ベルンハルトにとっては自嘲の笑みである。
彼が自分が育てた中で優秀だと考えているのはたった四名しかいない。
コンラート、カロリーネ、コンラートの妹でもある北部の領主、グレーティア、そして、魔王候補であるフォルクマール。ルートヴィッヒなど、眼中にもなかった。
そのうち、コンラートは帝国のクレリアに敗れ、カロリーネはルートヴィッヒに敗れている。しかも、帝国で優秀なのはルートヴィッヒだけではない。
部下らしき若い幹部達も巧みな指示で、攻撃を防いでいる。
戦闘に参加している者達だけではない。先日襲った補給部隊も見事な撤退だった。不意を打ったにも関わらず冷静に荷を捨て、整然と逃げたのだ。その後、補給部隊は姿を見せていない。
後続と連絡を取り合っているのだろう。
相手は各々が自分の役割をこなしている。ベルンハルトはそう考えていた。
「ベルンハルト様、クレメンス様より伝言です」
二日目の攻撃が始まる前に、コボルトの伝令がベルンハルトの元に駆け込み、膝を付いた。
「共闘して欲しい。と、言ったところか」
「え……」
驚くコボルトに立つように指示し、ベルンハルトはクレメンスの伝令の内容を当てる。
自分が敗北していることを、クレメンスは受け入れられないのだ。そう、エルキー族が相手ならともかく、コボルト族に負けるなどということは。
ベルンハルトは生徒の性格からそう予測しており、それは当たっていた。
驚いているコボルトにベルンハルトは頷くと、クレメンスに伝えるように命令する。
「私の指揮下に入れと伝えておけ。命令だと。私に考えがある」
「はいっ!」
飛び上がって走り去っていく伝令には一瞥もくれずに、ベルンハルトはゴブラーを見る。
彼はこの集落を見ていなかった。本当に落とさねばいけないのは、その遥か奥、オッターハウンド要塞である。それはこんな集落など問題にならないほどに堅固であるのは間違いない。

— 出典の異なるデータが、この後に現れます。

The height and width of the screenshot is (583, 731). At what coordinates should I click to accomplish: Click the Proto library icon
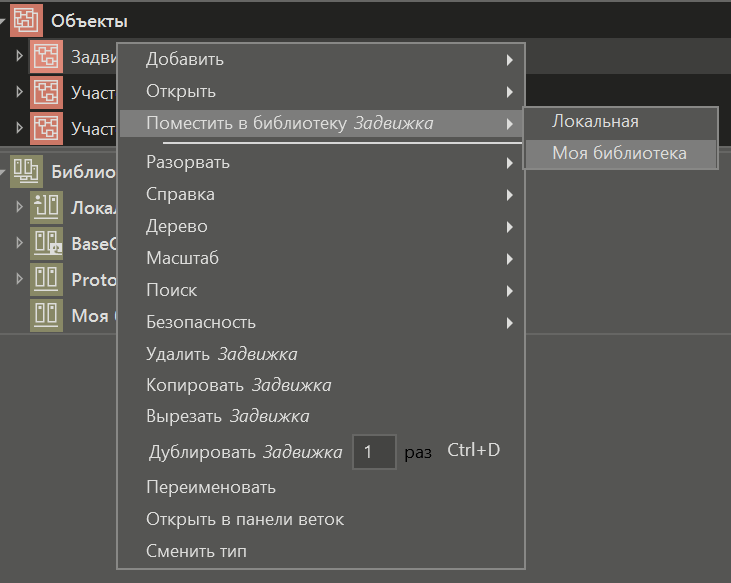[46, 279]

そのために、ここで余計な被害を受けるわけにはいかなかった。
そもそも、ここを落とす必要性を彼は感じていない。
確かに魔王候補を殺せば戦争は終わる。だが、やすやす死なせるほどに敵の頭が悪いとは、ベルンハルトにはどうしても思えなかったのである。
クレメンスが指揮下に入ることに同意すると、ベルンハルトは攻撃を始めた。
力押しではない。間断なく攻めているが、地道に道を広げ被害を極力抑えながら、無理な攻めはせず、矢を楯で防ぎながらゴブラーを攻撃する。
彼が選んだのは持久戦であった。
「補給は断った。矢を使い切らせば労せず落ちる。後、二日もあれば十分だろう。お前はゴブラーから奴らを逃がさないことを考えておけ」
いきり立って全力攻撃を主張するクレメンスを、ベルンハルトは静かな、だが、有無を言わせぬ口調で押さえつける。
事実、昼を過ぎた頃から徐々に放たれる矢の数が減っており、クレメンスもベルンハルトの正しさを認めざるを得なかったのである。
二日目の日も暮れ、オーク族の軍は大きな被害を受けていた。
だが、モフモフ帝国も最後の数時間だけは殆ど五分の損害を被っている。矢の援護が無くなれば、地の利が相手にあったとしても、オーク族は有利であった。
視界の悪い夜に逃げられないよう、ベルンハルトもクレメンスも周囲は警戒している。
「明日には落ちるな。朝の攻撃が最後か」
ベルンハルトは淡々と呟く。
(ルートヴィッヒは善戦しているが、最後に物をいうのは数の力。包囲を続ければ、魔王候補も逃げられない。魔王候補を逃がす方法は一つ)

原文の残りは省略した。